**PROBLEM DETAILS**
In the entries below, find the line containing "Terms & Conditions (37, 2553)" and the line containing "Algemene Voorwaarden. (60, 2258)". Copy those two lines and everything between them exactly, and only that.

⁂

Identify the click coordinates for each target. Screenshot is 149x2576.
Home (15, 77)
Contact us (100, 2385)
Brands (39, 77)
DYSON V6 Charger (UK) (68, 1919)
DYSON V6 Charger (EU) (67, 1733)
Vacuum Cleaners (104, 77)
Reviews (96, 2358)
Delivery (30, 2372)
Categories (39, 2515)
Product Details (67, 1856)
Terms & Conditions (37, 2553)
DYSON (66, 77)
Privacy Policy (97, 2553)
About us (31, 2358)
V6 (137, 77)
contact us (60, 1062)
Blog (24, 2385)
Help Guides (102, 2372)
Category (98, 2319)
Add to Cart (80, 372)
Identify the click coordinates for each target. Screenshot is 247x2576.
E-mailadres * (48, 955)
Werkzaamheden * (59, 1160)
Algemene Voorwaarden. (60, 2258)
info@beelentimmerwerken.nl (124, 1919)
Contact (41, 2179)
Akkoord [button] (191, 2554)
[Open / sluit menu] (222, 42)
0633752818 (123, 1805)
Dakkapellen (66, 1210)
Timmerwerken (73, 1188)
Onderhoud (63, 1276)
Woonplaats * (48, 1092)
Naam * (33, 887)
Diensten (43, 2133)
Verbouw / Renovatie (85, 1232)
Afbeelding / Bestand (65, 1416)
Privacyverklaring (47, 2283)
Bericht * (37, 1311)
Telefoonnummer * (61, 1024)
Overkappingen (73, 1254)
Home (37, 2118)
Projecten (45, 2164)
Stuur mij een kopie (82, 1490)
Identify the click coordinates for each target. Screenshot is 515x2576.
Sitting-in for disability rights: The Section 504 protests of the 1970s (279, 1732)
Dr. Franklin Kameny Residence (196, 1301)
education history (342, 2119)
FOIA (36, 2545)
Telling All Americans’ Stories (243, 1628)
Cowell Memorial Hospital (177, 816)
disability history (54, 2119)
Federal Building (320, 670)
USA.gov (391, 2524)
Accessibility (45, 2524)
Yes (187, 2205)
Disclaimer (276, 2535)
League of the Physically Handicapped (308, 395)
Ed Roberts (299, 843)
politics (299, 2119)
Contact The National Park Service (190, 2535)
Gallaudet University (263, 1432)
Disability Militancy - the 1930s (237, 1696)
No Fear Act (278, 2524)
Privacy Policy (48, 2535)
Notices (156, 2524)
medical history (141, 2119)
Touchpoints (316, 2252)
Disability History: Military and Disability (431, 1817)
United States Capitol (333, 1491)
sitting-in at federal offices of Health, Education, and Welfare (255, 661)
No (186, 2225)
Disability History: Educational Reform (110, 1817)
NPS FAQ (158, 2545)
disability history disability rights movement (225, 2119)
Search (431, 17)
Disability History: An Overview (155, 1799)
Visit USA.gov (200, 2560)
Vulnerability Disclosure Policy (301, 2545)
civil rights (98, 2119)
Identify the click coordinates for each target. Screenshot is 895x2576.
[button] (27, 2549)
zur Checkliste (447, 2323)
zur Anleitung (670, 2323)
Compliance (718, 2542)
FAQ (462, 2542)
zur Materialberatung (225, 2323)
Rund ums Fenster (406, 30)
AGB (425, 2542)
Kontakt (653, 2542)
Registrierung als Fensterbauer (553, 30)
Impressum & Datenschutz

⁂

**ANSWER SPACE**
Terms & Conditions (37, 2553)
DYSON (66, 77)
Privacy Policy (97, 2553)
About us (31, 2358)
V6 (137, 77)
contact us (60, 1062)
Blog (24, 2385)
Help Guides (102, 2372)
Category (98, 2319)
Add to Cart (80, 372)
Identify the click coordinates for each target. Screenshot is 247x2576.
E-mailadres * (48, 955)
Werkzaamheden * (59, 1160)
Algemene Voorwaarden. (60, 2258)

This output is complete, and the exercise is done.